First off, I honestly don't see, and have never seen, the problem some people have with Disney. They created a brand, the were successful. Big whoop. I get various pollution problems connected to the theme parks, and whatever, but you know, that's the same with any multi-national corporation. Big deal, it's like we're all conditioned to hate because it's big and wasteful. So's the government, so what? I bet Disney's health plan (which has been offered to same-sex partners since the 80's) is better.
They make entertainment, and, aside from a horrible period in the early-to-mid 80's, they do it pretty well.
Anyway...Marvel has been trying to Disneyfy itself for years. With plans for "Marvel Mania" stores and theme restaurants across the country, and a general concern with the value of their properties over using them effectively. I mean, for years I've been pretty much convinced that putting out solid comic books was the LAST priority for Marvel. Not when you have video game and movie deals, or merchandise to push.
think about it....How many Mickey Mouse cartoons have you actually seen? Precious few compared to say Bugs Bunny, or even Yogi Bear. (and you ought to seek them out, they're good...not the sublime madness of the Warner Brothers stable, but fun.) Yet every, single one of us knows Micky on sight.
That's what Marvel has been after for a long time, the ability to sell their "5000 characters" (yeah, tell me when anybody cares about 4,980 of those) based on their images alone. Not in stories, not in adventures, not with the simple, elegant stories that Stan Lee, Jack Kirby and Steve Ditko dreamed up, but as images, as iconography
I went into one of the few remaining "Marvel Mania" stores in the Universal Studios theme park...piles and piles of shirts, backpacks, statues, action figures and toys. All well and good, but where were the COMICS?!?! Y'know the stuff that made your name? Oh, here they are, like 10 titles off in a corner.
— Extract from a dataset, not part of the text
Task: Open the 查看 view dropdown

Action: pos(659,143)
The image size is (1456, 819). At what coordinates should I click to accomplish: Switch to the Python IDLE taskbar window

I mean seriously, Spider-Man is right up there for me. Genius creation, broke all the rules for comic book superheroes, clever, well written. Right now, Marvel has (I think) 4 Spider-Man comic book series on the market, including one that's weekly.
Only one is any good, and that's the one that exists outside "normal" continuity. (That would be Ultimate Spider-Man, or Ultimate Comics Spider-Man, or whatever the hell they're calling it this week. Yes, faithful readers, I didn't get off the wagon...I'm still there. You'll pay for this, for being so good, Brian Michael Bendis!!!)
I won't even get into the cesspool that's become the X-Men line. It's almost a unwritten rule that only one X-Men book can be any good at any given time, the rest just have to wallow in 30-year-old plotlines, and concepts that were picked to death in 1985.
Captain America, however, is still very good. RIGHT NOW it's very, very good. Get on that.
Marvel has been slowly creeping toward the day when they won't have to publish comics. Why do it, when you make huge dollars selling the icon to a film or video game company to tell the story? (or to co-finance, the "Marvel Studios" model) This merger/buyout/whatever with Disney will only accelerate that pace. Disney is gonna realize real quick that the monthly pamphlet business ain't what it used to be. Plus, now there's a bonafide big-time movie studio
Maybe they'll continue with online comics. Maybe a trade paperback that comes out every 6 months, because the trades, and book stores, are where the real money is. That could be good or bad, hard to say. Me, I like my monthly books, I like my boxes full of comics. I'm not going to be happy about this.
For good or ill, this could be the beginning of a pretty huge shift in the comic marketplace.